Arch Hellen Med, 30(1), January-February 2013, 35-45
Determination of the sensitivity limits to voriconazole of Aspergillus fumigatus
M. Siopi, Α. Εlefanti, R. Al-Saigh, Ν. Siafakas, L. Zerva, Ι. Μeletiadis
OBJECTIVE Although strains of Aspergillus fumigatus with reduced in vitro susceptibility to voriconazole have been described, clinical breakpoints have not yet been defined. The aim of this study was to correlate the results of the new in vitro pharmacokinetic-pharmacodynamic (PK-PD) model with previous results from animal models and to investigate the efficacy of voriconazole against A. fumigatus isolates, determining susceptibility breakpoints.

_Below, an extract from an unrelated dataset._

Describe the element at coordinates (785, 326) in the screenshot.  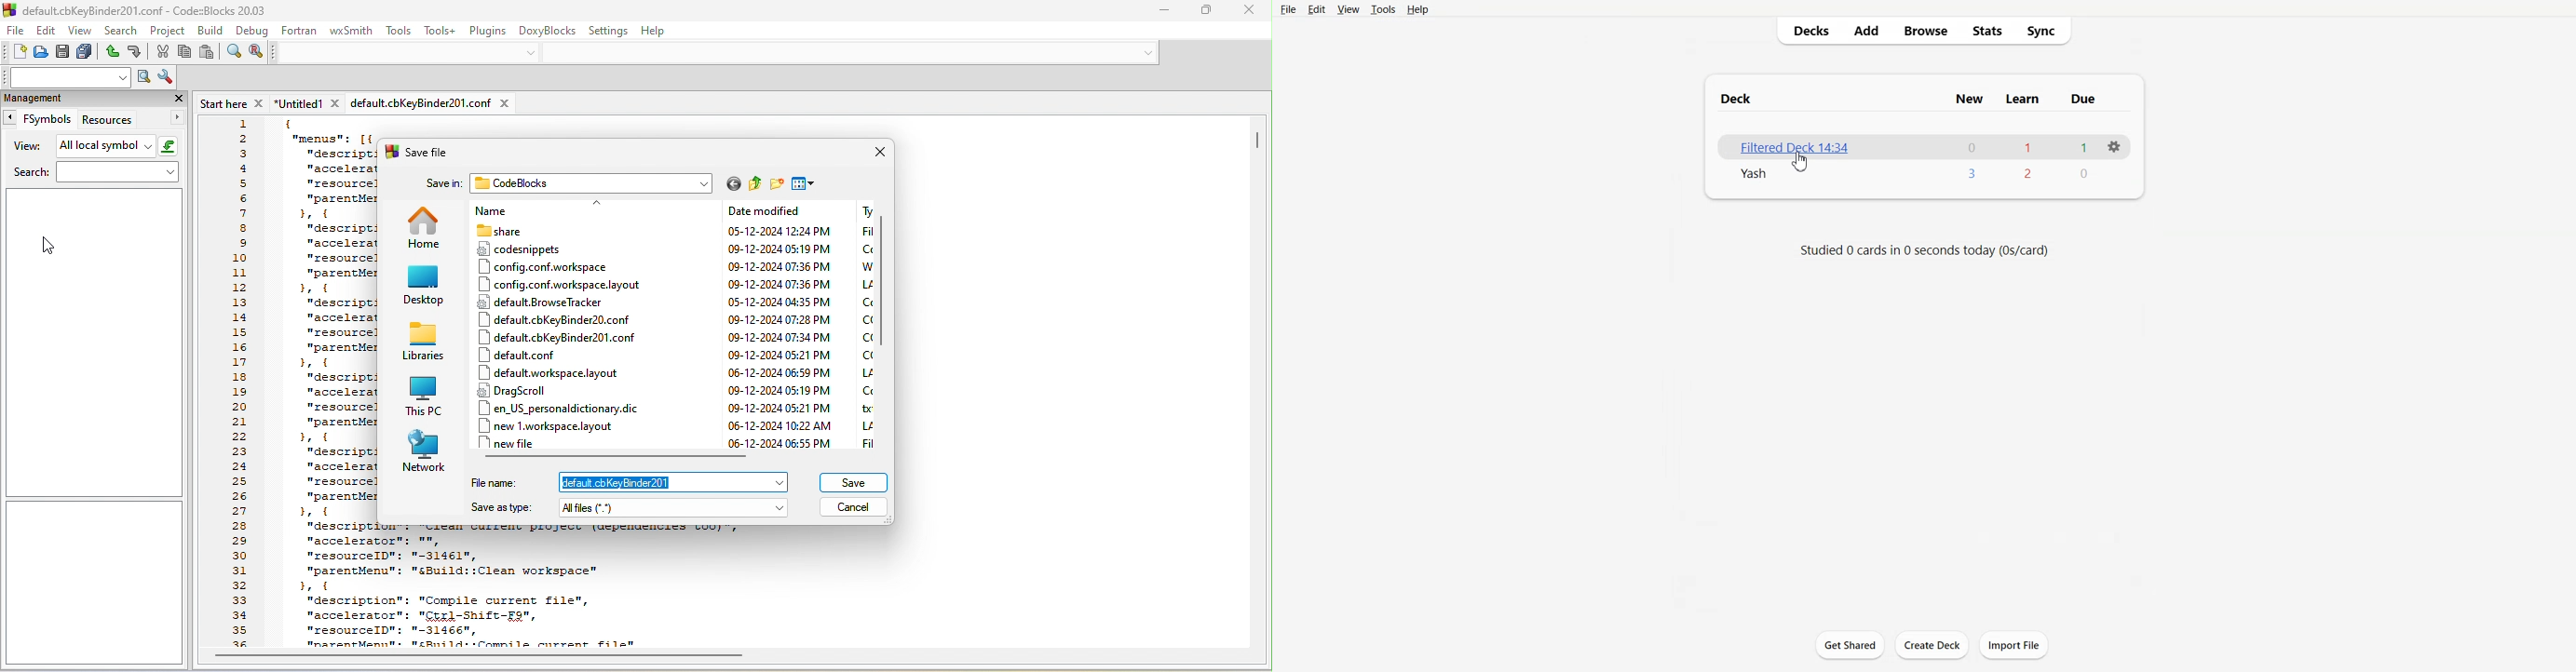
I see `date modified` at that location.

METHOD Four clinical A. fumigatus isolates were studied: one wild-type control with MIC 0.25 mg/L and three strains with defined CYP51A mutations with MICs 0.125, 0.25 and 2 mg/L, previously tested in animal models. The in vivo voriconazole dosages of 10, 40 and 80 mg/kg that were used in animal model were simulated in the in vitro PK-PD model with maximum concentrations of 1.60, 11.09 και 36.49 mg/L, respectively and an average half-life of 6 hours. The area under the drug concentration-time curve AUC (PK parameter) and the area under the galactomannan concentration-time curve AUCGI (PD parameter) were determined for each dose and isolate. The in vitro relationship of % antifungal activity-AUC/MIC was correlated with the in vivo survival-AUC/MIC. Monte Carlo simulation analysis was performed for 100 patients receiving standard voriconazole dosage of 4 mg/kg qd and the % of patients attaining the pharmacodynamic target FAUC/MIC associated with near maximal antifungal activity was calculated for A. fumigatus isolates with different MICs.

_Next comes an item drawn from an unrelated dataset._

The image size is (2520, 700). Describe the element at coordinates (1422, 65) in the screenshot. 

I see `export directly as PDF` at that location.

RESULTS The in vitro pharmacokinetic parameters and % of antifungal efficacy were similar to those previously observed in animal models (paired t test p=0.4). The in vitro % fungal growth-AUC/MIC followed a sigmoid curve similar to that derived from the animal model (R2=0.91). The PK/PD parameter FAUC0−24/MIC corresponding to 50% of maximal antifungal efficacy was 11.53 (range 8−16) in the in vitro model, close to the in vivo FAUC0−24/MIC of 10.5 observed in animals. Monte Carlo simulation analysis showed that the pharmacodynamic target of 56 FAUC0−24/MIC associated with maximal antifungal efficacy was attained in >80% of patients receiving standard voriconazole dosing for isolates with MIC <=0.25, which can be considered as susceptible, whereas the % of target attainment for isolates with MIC >=1 was <5%, indicating resistance.

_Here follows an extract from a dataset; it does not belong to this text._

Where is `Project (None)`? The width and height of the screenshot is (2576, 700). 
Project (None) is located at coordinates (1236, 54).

CONCLUSIONS The results of the new in vitro PK-PD model were comparable with those derived from animal models. Study of voriconazole activity in the new in vitro PK-PD model indicates susceptibility breakpoints of <=0.25, 0.5, >=1 which could be used to detect susceptible, intermediately susceptible and resistant A. fumigatus isolates, respectively.
Key words: Aspergillus fumigatus, Monte Carlo simulation, Resistance, Susceptibility breakpoints, Voriconazole.